Larry, I found your blog thru the StarShipSofa. I have just joined that august group, and even though I am not a writer, I have been a reader and fan of Science Fiction since the 40's. I am a retired US Navy Chief, and make my home on the island of Raiatea in French Polynesia. I remember vividly, the issue of Analog Magazine that contained the novella Stardancers that they wrote as a team. That piece reached out and grabbed me and to this day it remains one of the greatest SciFi stories that I have ever had the pleasure to read.
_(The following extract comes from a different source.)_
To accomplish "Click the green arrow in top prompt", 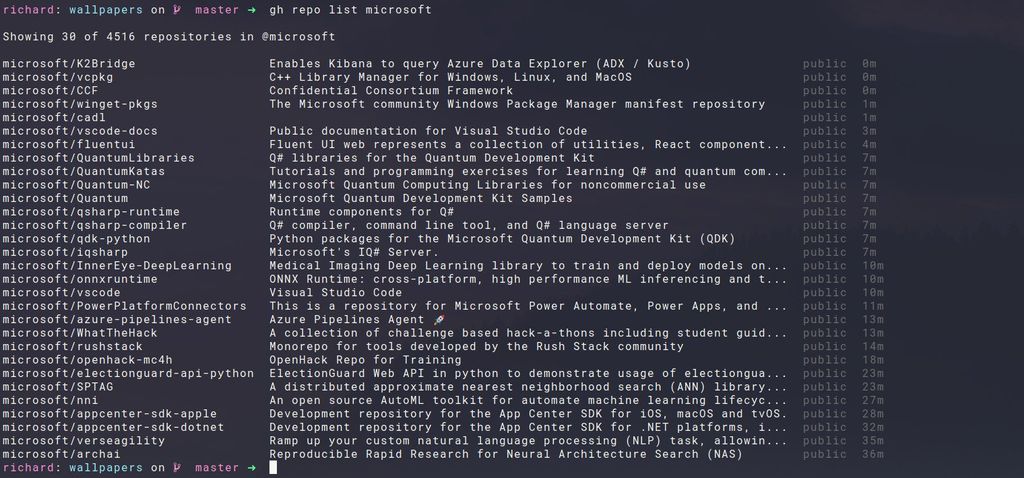I will (252, 10).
My heart goes out to the Robinsons, I know cancer, My dad died from it, my brother in law, My sister and myself have both been operated on for Colon Cancer and I lost a grandson (fa'amu), last fall with leukemia a child who was only 15. I am now at home in Tahiti, as I was diagnosed and operated on in Portland, OR at the VA Hospital for both skin and colon cancer. My family are Tahitian, and my wife and daughter said that I must return home to be with my family. I had been in the USA for 12 years providing care for my Mom who is 91 and now being taken care of by a great grandson on my Sisters side. I am planning to go to Spider and Jeannes Site and make a donation, and will probably put a note on my Facebook Page, I blog a bit, and have a lot of friends who might help out is they were to know that Jeanne Robinson had cancer. I see where one of your favorite books is Dandelion Wine.. Mine also, I feel in good company. Kindness and compassion seem to be in short supply these days.
Bravo Zulu Larry!
Wishin' you and your family, Fair Winds and Following Seas!
Ken Jackson
CPO USN Ret.
Ken,
Thank you so much for your very kind words and for your efforts on behalf of the Robinsons. I, too, remember reading Stardancer in Analog. I was a subscriber to Astounding Science Fiction and to Analog since the 7th grade when the magazine sold for 35 cents (and I had to save for it at that!)
Anyway, I'm rambling but thanks again for stopping by and I hope you enjoy your affiliation with StarShipSofa.
Larry
By the way, Ken, since you're a Pacific island guy, you might enjoy Gene Wolfe's THE TREE IS MY HAT. I did an audio adaptation of it for presentation at the World Horror Convention in 2002 and Tony 'cast it on the Starship last year. It's at about Audial Delight #40-something.